The Journal calculates that the total payout in salaries and bonuses for the executives, traders, investment bankers, money managers and others will come 18 percent more than they made in 2008.
Those are the winners. The losers, still hurting while the biggest banks are thriving, are the ordinary folks. Many have been laid off by firms trying to make ends meet. Many who still have jobs must work longer hours, have lost overtime and worry whether they, too, will be laid off. Part-time workers need two or three jobs to survive. And loss of health care and failure to make mortgage payments are driving many into bankruptcy and homelessness.
What’s more, these winners were the risk-takers whose leveraged bets on derivatives and subprime mortgages led to the meltdown and the great recession that is still with us.
No wonder that a public outcry has erupted over the huge levels of executive pay for the winners. And no wonder that President Barack Obama is responding by proposing a tax on these giant payouts. His proposal is a tax on banks, insurance companies and brokerages with more than $50 billion in assets aimed at collecting $90 billion over 10 years to recoup losses in the bailout that saved them from collapse.
Wall Street’s lobbyists are plotting to attack the proposal as unconstitutional on the ground that it would be a punitive and arbitrary tax on one industry. Anticipating this move, President Obama suggested that the big banks roll back the huge bonuses instead of marshaling “a phalanx of lobbyists” and “an army of lawyers and accountants” to fight the proposal.
The planned tax raises the question of whether it can change the big banks’ behavior. The lavish pay and bonus packages must be approved by boards of directors, which, in turn, should be monitored by the shareholders. The Securities and Exchange Commission is changing its rules to help shareholders learn the complex details of the compensation arrangements.

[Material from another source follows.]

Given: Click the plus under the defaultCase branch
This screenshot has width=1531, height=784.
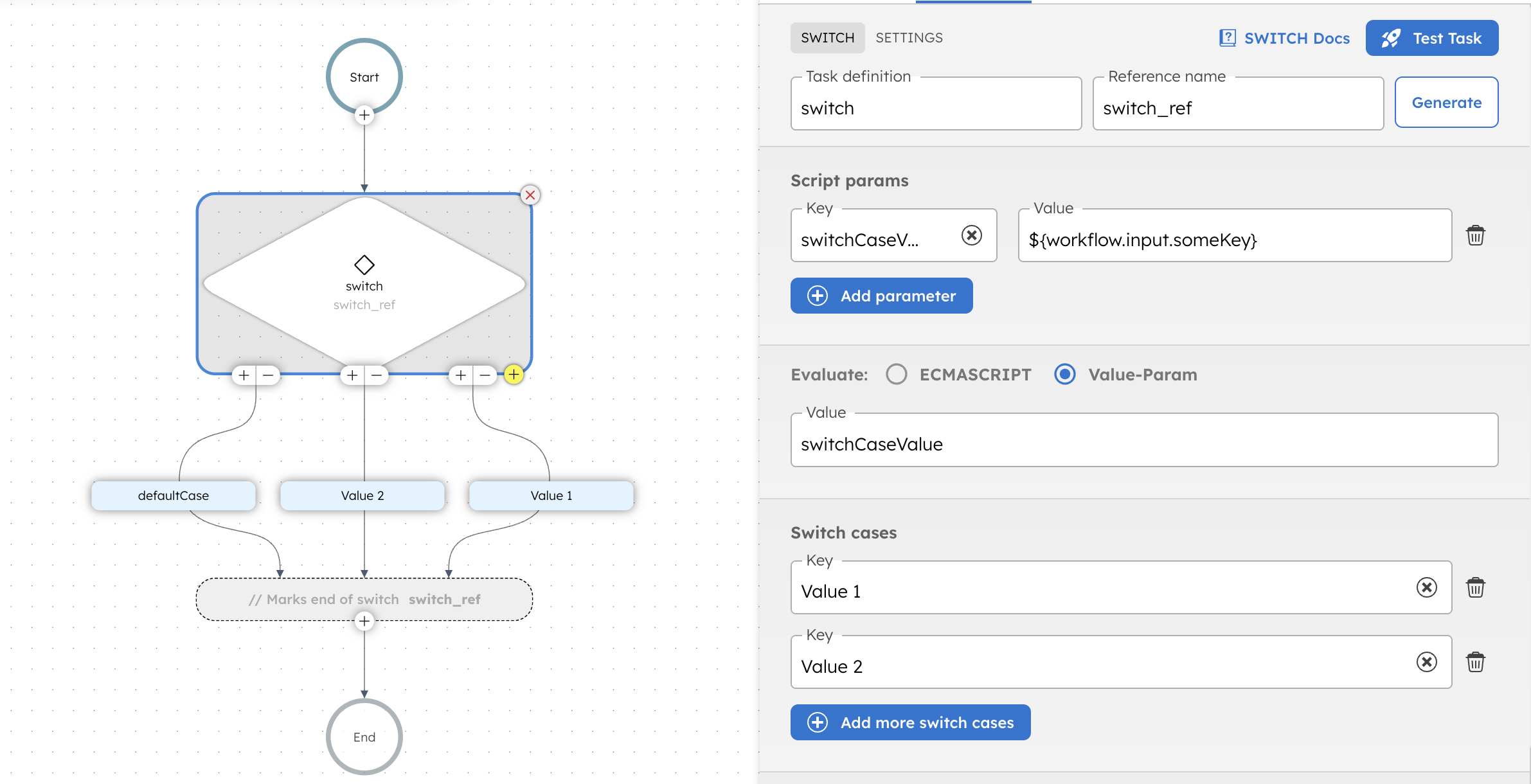Looking at the screenshot, I should [244, 375].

But, shareholders benefit from the enormous profits that come from a win-win situation. The financial institutions that are deemed too big to fail can make risky bets. If the result is big profits, they win. If it’s a big loss, they can count on a bailout.
It sounds as if “too big to fail” is at the heart of the problem of huge profits and huge compensation. That’s why some analysts are thinking it would have been better to let Bear Sterns and A.I.G. and Merrill Lynch go under than to use taxpayer’s money to bail them out.